* **EXERCISE DESCRIPTION**
Could you retype all of the entries exactly, without their pictures?

* **SOURCE INFORMATION**
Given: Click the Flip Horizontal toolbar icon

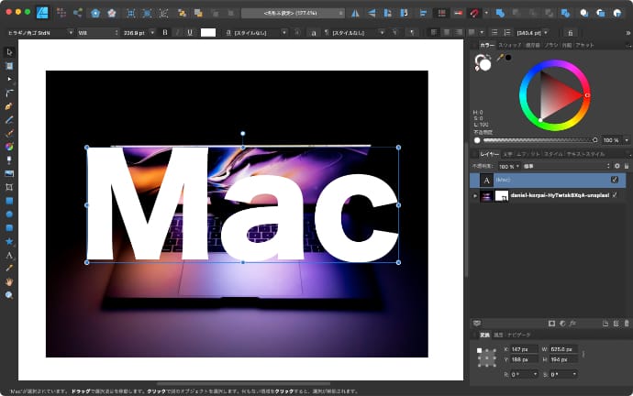Looking at the screenshot, I should pos(355,14).
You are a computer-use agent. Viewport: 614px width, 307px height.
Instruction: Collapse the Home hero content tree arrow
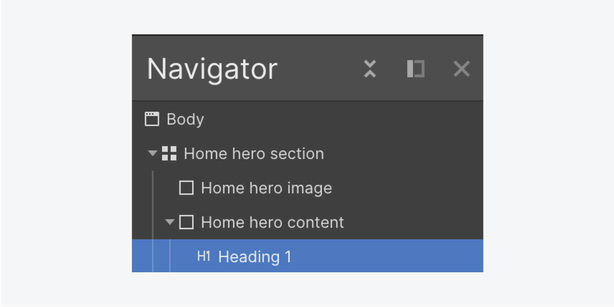pos(170,222)
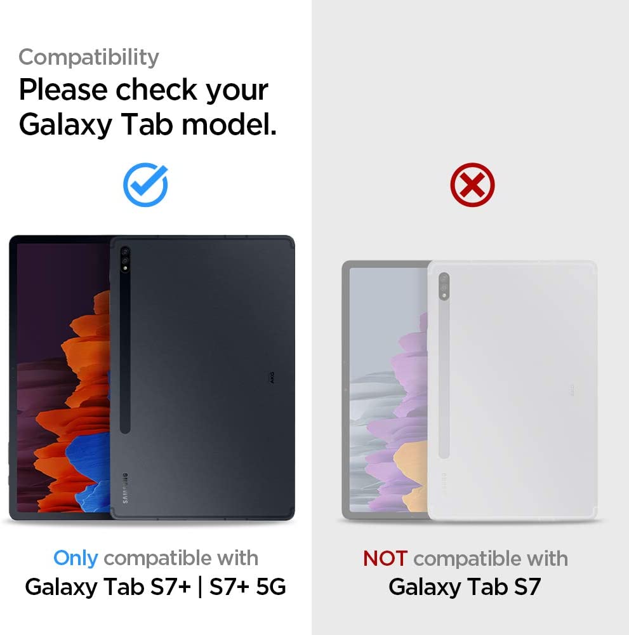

* **SOLVED PROBLEM**
Given: Click the Flip Horizontal toolbar icon

Looking at the screenshot, I should pos(355,14).
You are a computer-use agent. Viewport: 614px width, 307px height.
Instruction: Collapse the Home hero content tree arrow
pos(170,222)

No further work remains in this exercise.